Citations de François Dubet (54)
L’égalité nous engage parce que les individus ont quelque chose de commun et de semblable, parce qu’ils sont liés, qu’ils ont un destin commun et que leur bonheur privé dépend du bonheur public. Quand ces sentiments faiblissent, les inégalités se creusent, en dépit des indignations.
Aujourd’hui comme hier, la vie sociale a horreur du vide : se mettent en place d’autres mécanismes de production de cette vie sociale, que l’on peut grossièrement caractériser par la notion de cohésion sociale. C’est dans ce nouveau contexte, qui pourrait être qualifié de « post-moderne » ou de « seconde modernité », qu’il nous faut penser la construction d’une solidarité sociale qui ne peut pas indéfiniment se tourner vers un imaginaire social désormais révolu.
Sans ces liens pratiques et imaginaires, la reconnaissance de l’égalité fondamentale, « les hommes naissent libres et égaux », n’engage pas nécessairement à rechercher une égalité réelle.
Tout change quand les diplômes deviennent indispensables et que tous sont utiles, soit pour s’élever, soit pour maintenir une position, soit pour ne pas être marginalisé quand l’absence de diplôme condamne presque automatiquement à la précarité et au chômage.
La tyrannie des marques règne dans les cours d’école, les tribus des « looks » et des styles se multiplient afin que chacun s’assure d’une inégalité symbolique qui lui soit favorable et, surtout, qui apparaisse comme une dimension de sa personnalité, de sa liberté et donc de son égalité fondamentale. L’expérience des inégalités invite donc à dénoncer les grandes inégalités, tout en s’attachant à défendre les « petites » inégalités, celles qui font les différences essentielles.

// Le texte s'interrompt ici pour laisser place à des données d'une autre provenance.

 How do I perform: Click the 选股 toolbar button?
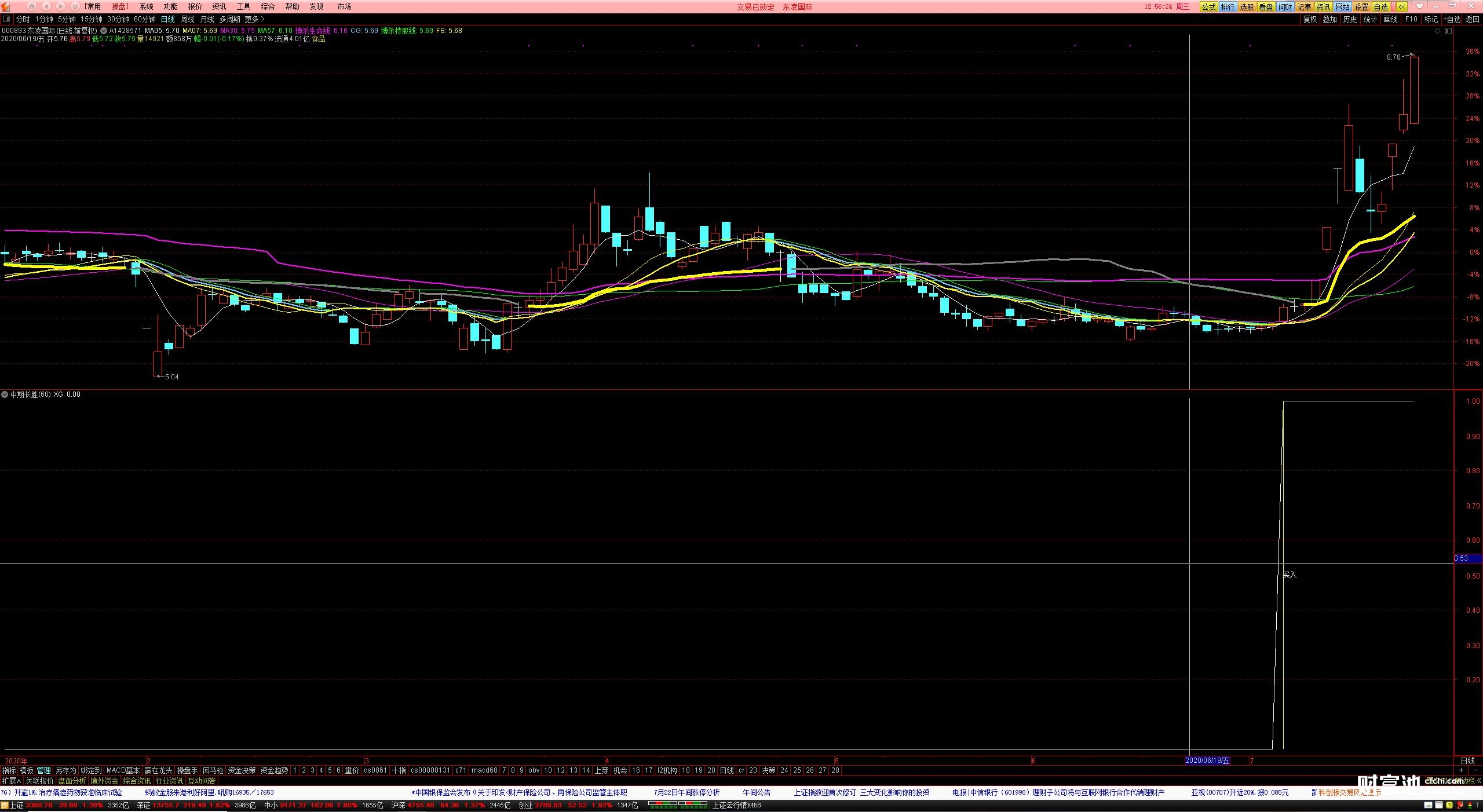pos(1247,6)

Le populisme est un style davantage qu'une politique. En définitive, il s'accommode à toutes les politiques et ne promet rien. (p.95)
Le leader populiste doit transformer l'indignation en ressentiment, parce qu'il a la capacité de désigner les adversaires et les ennemis. (p.93)

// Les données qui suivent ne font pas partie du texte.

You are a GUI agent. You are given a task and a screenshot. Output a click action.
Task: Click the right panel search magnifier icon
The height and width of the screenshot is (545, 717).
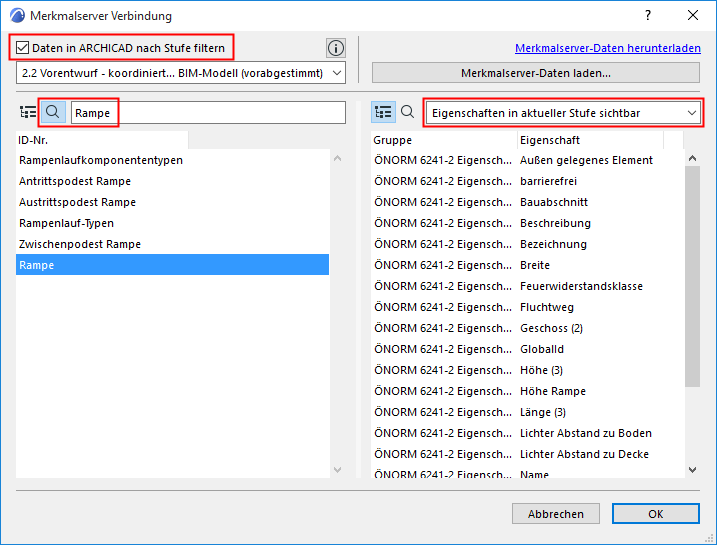coord(408,113)
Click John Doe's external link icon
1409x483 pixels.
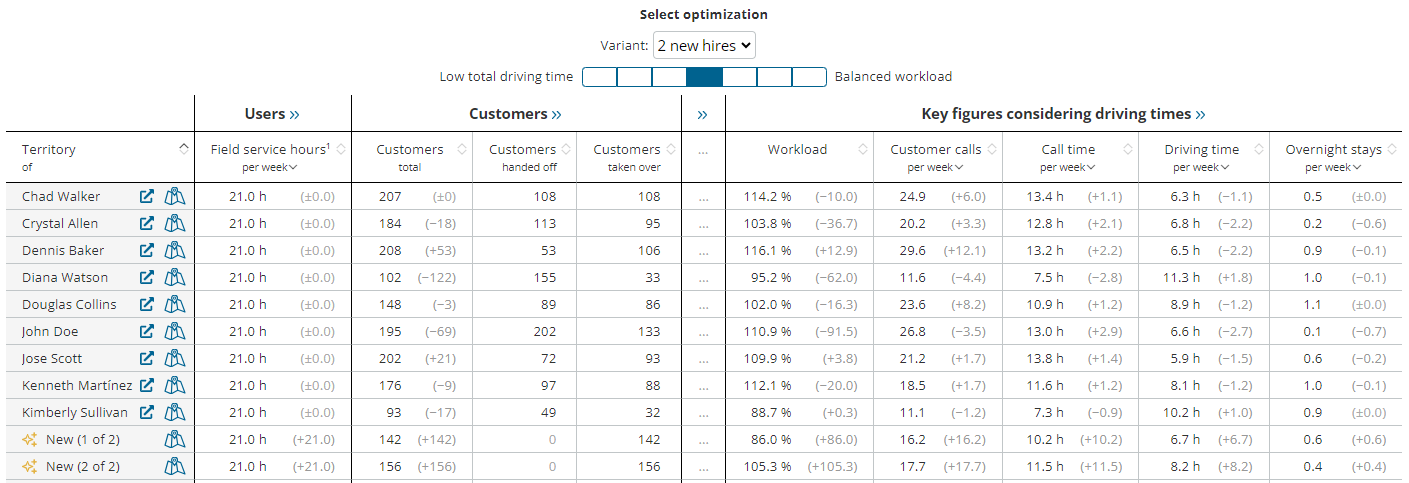pos(147,332)
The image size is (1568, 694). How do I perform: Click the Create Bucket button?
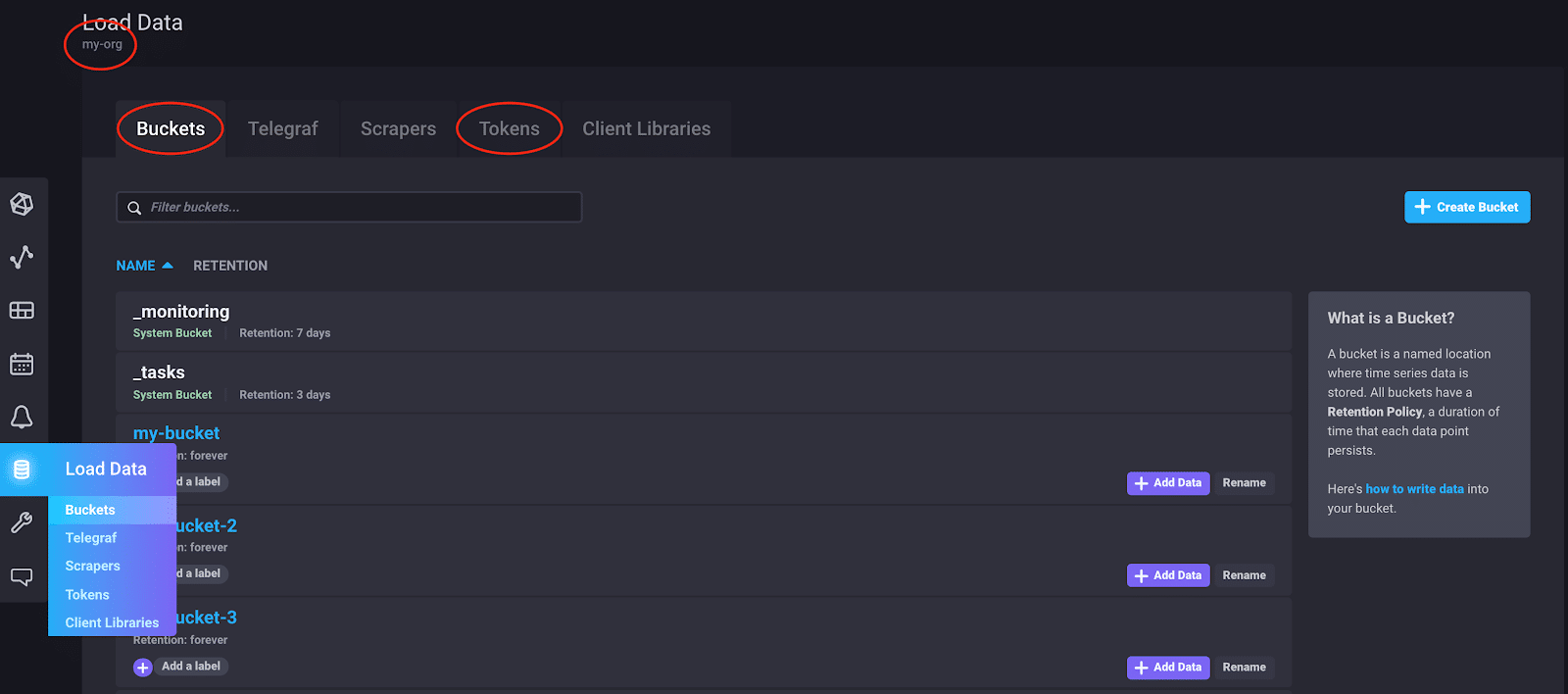coord(1466,207)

La "manif" est peut-être moins l'expression d'un conflit que la tentative de le faire surgir. (p.79)
Plus que l'exploitation ou les inégalités sociales proprement dites, le mépris est une sorte de mesure générale du sentiment d'injustice. En ce domaine, les inégalités culturelles, les inégalités de l'honneur et de la dignité sont plus sensibles que les seules inégalités économiques. (p.59)
L'individualisation des inégalités peut multiplier les luttes, mais certainement pas induire leur convergence. (p.54)
Dans le régime des inégalités multiples tel qu'il peut être observé dans nos sociétés, les individus sont nombreux à changer de position sociale d'une génération à l'autre, mais ils bougent très peu. (p.41)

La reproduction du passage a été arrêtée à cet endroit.